Der Unabhängige Verwaltungssenat Wien hat über die Berufung des Herrn Rudolf L, wohnhaft in Wien, E-straße, gegen das Straferkenntnis der Bundespolizeidirektion Wien, Bezirkspolizeikommissariat Josefstadt, vom 22.10.1993. Zl Pst 1659/J/93, wegen Übertretung des §23 Abs2 StVO entschieden:
Gemäß §66 Abs4 AVG wird die Berufung als unzulässig zurückgewiesen.
Begründung:
Mit Straferkenntnis vom 22.10.1993, Zl Pst 1659/J/93, erkannte die Bundespolizeidirektion Wien, Bezirkspolizeikommissariat Josefstadt, den Berufungswerber einer Verwaltungsübertretung nach §23 Abs2 StVO schuldig und wurde er deshalb mit einer Geldstrafe in der Höhe von S 1.000,--, im Uneinbringlichkeitsfall 24 Stunden Ersatzfreiheitsstrafe, bestraft.
Dieses Straferkenntnis wurde dem Berufungswerber im Postweg an dessen Wohnadresse Wien, E-straße, zugestellt und am 29.10.1993 von einem Angestellten der Kanzlei Dr W, den in der Zwischenzeit für den Berufungswerber bestellten mittlerweiligen Stellvertreter, übernommen.
Die mit 5.12.1993 datierte Berufung des Beschuldigten wurde am 9.12.1993 zur Post gegeben und somit eingebracht.
Gemäß §28 Abs1 lith der Rechtsanwaltsordnung kann durch den Ausschuß der Rechtsanwaltskammer für einen verstorbenen, erkrankten oder abwesenden Rechtsanwalt ein "mittlerweiliger Stellvertreter" bestellt werden.
Wie der VwGH ua in seinem Erkenntnis vom 17.9.1991, Zl 91/05/0079, unter Bezugnahme auf die Rechtsprechung des OGH ausgeführt hat, begründet die Bestellung zum mittlerweiligen Stellvertreter durch den Ausschuß der Rechtsanwaltskammer kein Vollmachtsverhältnis zwischen dem Vertreter und dem Klienten des vertretenen Anwaltes.
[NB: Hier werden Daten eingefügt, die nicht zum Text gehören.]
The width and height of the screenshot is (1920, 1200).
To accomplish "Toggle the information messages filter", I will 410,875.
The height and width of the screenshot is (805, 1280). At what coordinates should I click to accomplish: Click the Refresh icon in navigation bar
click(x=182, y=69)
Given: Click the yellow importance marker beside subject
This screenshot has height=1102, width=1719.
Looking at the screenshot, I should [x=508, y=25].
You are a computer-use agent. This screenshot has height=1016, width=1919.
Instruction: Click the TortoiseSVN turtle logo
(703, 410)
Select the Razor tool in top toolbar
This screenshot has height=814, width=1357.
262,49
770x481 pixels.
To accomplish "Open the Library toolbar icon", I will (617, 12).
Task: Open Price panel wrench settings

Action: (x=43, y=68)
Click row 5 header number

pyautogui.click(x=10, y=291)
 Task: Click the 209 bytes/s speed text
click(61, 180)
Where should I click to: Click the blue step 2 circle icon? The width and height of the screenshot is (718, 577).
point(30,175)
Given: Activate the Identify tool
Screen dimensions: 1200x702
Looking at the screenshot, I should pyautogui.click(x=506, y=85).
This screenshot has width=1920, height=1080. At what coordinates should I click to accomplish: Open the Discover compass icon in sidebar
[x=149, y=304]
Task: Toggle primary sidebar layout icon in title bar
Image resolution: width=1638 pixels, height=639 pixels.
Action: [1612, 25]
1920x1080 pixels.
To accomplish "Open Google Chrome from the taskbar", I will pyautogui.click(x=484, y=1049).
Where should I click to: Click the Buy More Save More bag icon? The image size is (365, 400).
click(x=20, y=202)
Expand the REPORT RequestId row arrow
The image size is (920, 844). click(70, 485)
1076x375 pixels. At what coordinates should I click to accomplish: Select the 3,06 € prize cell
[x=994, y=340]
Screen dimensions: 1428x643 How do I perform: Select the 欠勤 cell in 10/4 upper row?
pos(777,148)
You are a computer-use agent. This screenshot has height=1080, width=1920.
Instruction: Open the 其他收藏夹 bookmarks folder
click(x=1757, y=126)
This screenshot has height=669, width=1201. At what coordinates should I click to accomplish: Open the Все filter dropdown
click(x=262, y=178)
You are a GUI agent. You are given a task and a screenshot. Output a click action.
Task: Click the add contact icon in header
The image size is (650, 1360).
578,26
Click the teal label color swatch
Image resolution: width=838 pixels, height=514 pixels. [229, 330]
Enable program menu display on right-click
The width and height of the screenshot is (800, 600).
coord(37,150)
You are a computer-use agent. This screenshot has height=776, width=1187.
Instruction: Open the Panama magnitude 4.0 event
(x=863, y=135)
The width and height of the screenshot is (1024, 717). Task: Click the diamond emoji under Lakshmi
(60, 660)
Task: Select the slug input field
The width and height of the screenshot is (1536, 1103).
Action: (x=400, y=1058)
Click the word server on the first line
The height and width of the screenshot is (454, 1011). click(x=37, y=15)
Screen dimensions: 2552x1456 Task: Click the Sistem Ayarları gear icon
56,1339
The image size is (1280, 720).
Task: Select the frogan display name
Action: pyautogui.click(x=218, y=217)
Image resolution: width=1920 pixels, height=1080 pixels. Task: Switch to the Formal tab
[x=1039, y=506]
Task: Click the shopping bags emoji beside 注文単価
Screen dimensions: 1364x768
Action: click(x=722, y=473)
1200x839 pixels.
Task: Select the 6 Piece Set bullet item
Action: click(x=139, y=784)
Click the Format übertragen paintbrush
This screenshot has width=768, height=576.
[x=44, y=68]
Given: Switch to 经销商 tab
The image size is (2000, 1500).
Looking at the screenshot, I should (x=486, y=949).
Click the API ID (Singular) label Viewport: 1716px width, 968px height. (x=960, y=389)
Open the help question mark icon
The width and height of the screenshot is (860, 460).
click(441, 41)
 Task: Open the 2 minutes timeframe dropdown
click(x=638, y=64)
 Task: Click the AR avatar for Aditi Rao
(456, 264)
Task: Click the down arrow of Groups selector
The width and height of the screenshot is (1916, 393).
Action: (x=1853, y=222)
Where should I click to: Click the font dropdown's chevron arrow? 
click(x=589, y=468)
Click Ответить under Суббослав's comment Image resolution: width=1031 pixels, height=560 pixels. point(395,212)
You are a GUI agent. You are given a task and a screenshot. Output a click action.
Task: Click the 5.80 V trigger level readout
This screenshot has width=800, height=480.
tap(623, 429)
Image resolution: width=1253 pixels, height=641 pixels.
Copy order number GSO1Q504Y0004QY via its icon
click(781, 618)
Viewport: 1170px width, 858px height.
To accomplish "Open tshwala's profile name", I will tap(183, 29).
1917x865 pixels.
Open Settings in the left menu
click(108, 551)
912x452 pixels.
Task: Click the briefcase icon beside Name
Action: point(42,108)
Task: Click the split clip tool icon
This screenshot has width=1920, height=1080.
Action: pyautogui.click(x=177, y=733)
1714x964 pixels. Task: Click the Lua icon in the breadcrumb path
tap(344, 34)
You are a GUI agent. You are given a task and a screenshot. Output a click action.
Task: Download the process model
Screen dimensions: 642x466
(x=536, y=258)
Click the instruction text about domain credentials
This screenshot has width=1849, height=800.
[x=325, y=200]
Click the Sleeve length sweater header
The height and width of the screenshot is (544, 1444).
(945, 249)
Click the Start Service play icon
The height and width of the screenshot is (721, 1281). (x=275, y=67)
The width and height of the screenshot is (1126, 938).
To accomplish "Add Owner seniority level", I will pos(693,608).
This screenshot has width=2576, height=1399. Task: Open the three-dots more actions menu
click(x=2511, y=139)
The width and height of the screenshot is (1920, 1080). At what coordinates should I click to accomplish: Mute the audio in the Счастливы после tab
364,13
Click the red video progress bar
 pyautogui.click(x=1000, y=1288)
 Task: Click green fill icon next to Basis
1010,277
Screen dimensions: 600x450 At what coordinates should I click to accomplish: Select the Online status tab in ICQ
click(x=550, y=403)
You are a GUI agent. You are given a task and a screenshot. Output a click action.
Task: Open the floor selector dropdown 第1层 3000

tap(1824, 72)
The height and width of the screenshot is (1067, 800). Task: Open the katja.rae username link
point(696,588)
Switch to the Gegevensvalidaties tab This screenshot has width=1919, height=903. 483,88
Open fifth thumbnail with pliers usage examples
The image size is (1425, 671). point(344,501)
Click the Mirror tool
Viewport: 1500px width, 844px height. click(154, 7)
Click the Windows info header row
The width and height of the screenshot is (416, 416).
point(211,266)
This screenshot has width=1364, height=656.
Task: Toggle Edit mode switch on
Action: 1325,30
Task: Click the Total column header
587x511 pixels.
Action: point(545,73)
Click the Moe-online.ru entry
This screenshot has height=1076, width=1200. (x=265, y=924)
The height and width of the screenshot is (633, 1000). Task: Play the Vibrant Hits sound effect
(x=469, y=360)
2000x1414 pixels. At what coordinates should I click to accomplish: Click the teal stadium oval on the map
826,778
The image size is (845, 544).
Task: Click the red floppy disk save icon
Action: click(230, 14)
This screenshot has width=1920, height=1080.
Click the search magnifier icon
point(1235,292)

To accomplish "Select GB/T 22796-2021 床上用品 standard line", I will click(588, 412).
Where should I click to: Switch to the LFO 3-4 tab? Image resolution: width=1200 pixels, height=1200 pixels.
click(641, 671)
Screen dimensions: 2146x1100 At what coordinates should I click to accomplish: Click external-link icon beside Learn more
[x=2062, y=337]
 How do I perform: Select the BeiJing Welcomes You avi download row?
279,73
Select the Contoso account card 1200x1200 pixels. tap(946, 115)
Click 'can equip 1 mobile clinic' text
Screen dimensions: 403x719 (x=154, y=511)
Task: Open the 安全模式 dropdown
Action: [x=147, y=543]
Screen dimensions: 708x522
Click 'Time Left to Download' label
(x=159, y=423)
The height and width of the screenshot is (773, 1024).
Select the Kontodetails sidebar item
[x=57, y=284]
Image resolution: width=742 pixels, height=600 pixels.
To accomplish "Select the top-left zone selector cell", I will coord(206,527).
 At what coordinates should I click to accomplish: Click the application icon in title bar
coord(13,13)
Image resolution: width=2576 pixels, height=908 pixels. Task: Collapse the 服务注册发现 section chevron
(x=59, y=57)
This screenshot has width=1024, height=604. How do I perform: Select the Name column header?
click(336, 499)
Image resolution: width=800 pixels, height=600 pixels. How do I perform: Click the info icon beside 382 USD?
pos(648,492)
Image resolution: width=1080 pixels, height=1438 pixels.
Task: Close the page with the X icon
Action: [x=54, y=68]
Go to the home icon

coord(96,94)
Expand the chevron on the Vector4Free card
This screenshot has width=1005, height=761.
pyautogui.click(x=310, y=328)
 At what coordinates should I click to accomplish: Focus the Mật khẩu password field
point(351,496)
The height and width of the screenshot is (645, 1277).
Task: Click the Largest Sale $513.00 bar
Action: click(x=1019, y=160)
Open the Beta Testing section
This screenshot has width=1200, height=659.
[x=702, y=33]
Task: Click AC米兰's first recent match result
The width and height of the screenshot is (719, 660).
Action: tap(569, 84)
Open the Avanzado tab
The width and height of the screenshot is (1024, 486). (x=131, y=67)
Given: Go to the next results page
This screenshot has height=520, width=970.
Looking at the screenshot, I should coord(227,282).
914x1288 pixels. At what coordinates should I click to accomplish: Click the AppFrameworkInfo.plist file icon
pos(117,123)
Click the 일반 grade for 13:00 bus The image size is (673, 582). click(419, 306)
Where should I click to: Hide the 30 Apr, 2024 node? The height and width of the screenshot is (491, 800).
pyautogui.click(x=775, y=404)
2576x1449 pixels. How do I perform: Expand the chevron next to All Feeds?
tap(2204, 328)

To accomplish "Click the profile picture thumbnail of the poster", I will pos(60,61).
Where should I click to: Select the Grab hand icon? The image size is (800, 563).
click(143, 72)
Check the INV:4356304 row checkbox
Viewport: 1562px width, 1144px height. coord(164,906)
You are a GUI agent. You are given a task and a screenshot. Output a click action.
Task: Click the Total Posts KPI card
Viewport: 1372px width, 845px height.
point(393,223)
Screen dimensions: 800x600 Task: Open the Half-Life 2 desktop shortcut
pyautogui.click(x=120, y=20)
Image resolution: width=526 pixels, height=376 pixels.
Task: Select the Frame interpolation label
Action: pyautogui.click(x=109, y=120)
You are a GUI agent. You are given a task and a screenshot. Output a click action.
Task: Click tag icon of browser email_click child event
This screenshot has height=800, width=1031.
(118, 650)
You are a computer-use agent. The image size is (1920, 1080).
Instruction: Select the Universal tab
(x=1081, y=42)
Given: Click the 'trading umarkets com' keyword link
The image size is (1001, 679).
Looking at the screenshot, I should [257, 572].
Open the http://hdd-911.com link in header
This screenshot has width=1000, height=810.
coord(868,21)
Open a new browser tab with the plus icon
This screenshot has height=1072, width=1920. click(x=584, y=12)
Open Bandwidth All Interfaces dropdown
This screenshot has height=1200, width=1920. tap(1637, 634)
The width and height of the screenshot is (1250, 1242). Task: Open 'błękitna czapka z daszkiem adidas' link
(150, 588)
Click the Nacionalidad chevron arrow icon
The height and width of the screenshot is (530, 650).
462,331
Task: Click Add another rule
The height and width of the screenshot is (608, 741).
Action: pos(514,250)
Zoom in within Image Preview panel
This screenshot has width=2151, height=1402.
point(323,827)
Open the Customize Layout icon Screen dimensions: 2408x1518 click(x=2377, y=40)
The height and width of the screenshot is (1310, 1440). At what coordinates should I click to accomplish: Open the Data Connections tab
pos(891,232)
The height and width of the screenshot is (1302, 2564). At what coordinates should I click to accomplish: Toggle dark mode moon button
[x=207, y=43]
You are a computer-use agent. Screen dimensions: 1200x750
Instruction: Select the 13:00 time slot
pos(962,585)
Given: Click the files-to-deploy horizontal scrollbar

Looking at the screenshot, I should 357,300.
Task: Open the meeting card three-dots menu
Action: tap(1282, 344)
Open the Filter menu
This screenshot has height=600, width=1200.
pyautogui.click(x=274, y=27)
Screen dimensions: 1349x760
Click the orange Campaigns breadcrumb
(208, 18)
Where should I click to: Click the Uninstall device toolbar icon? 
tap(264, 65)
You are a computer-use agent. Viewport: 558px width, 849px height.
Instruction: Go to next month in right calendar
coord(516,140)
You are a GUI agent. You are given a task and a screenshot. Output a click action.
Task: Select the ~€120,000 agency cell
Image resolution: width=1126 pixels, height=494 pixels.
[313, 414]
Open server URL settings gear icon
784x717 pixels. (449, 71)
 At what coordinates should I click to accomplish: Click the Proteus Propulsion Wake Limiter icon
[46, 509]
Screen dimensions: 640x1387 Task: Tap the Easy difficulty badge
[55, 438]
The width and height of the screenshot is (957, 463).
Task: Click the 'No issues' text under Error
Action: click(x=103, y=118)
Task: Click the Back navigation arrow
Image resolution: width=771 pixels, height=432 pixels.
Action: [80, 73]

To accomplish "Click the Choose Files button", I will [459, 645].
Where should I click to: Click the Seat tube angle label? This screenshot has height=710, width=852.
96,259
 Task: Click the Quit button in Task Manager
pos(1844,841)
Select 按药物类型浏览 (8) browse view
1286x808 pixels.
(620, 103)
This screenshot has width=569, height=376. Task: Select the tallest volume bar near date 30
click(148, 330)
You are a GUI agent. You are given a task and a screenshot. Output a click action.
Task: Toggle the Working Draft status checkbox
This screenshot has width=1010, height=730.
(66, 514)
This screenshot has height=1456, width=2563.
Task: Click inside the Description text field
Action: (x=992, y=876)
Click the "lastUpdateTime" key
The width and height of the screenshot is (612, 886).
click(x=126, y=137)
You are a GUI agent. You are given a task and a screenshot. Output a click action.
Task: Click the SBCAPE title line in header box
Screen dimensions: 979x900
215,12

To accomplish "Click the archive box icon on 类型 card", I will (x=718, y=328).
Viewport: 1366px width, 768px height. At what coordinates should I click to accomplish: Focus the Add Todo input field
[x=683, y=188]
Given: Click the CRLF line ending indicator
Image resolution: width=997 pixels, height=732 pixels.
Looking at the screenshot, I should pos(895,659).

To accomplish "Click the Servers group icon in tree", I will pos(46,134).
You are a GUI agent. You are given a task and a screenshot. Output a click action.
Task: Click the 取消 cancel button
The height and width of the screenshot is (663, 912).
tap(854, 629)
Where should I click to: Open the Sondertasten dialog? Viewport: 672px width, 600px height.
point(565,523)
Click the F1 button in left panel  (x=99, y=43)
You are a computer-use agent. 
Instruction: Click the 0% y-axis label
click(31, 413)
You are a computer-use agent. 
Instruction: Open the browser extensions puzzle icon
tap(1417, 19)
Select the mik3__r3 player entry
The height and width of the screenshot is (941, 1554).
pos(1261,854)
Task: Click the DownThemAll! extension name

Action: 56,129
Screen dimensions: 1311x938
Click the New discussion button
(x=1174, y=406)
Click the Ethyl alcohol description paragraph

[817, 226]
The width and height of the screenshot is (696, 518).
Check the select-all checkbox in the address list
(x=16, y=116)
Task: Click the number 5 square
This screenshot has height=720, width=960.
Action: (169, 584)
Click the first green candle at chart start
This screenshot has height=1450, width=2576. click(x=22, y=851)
Da dieses aber nicht bloß für die Klienten des vertretenen Anwaltes allein, sondern vielmehr auch für den Anwalt selbst in Angelegenheiten, die ihn persönlich betreffen, gelten muß, begründete die Bestellung eines mittlerweiligen Stellvertreters kein Vollmachtsverhältnis zwischen dem Berufungswerber und dem mittlerweiligen Vertreter. In seiner Eigenschaft als mittlerweiliger Vertreter des Berufungswerbers konnte daher Dr W nicht rechtswirksam als Empfänger von ihrem Inhalt nach für den Berufungswerber bestimmten Sendungen auftreten.
Am 29.10.1993, dem Tag der Zustellung des Straferkenntnisses an den mittlerweiligen Vertreter, war dieser auch nicht iSd §9 Abs1 ZustellG zum Empfang von Schriftstücken bevollmächtigt. Anhaltspunkte, daß dem Berufungswerber das Straferkenntnis tatsächlich zugekommen wäre, haben sich im Ermittlungsverfahren nicht ergeben.
Mangels rechtswirksamer Zustellung richtet sich die Berufung gegen ein nichterlassenes Straferkenntnis. Aus diesen Gründen war die Berufung als unzulässig zurückzuweisen.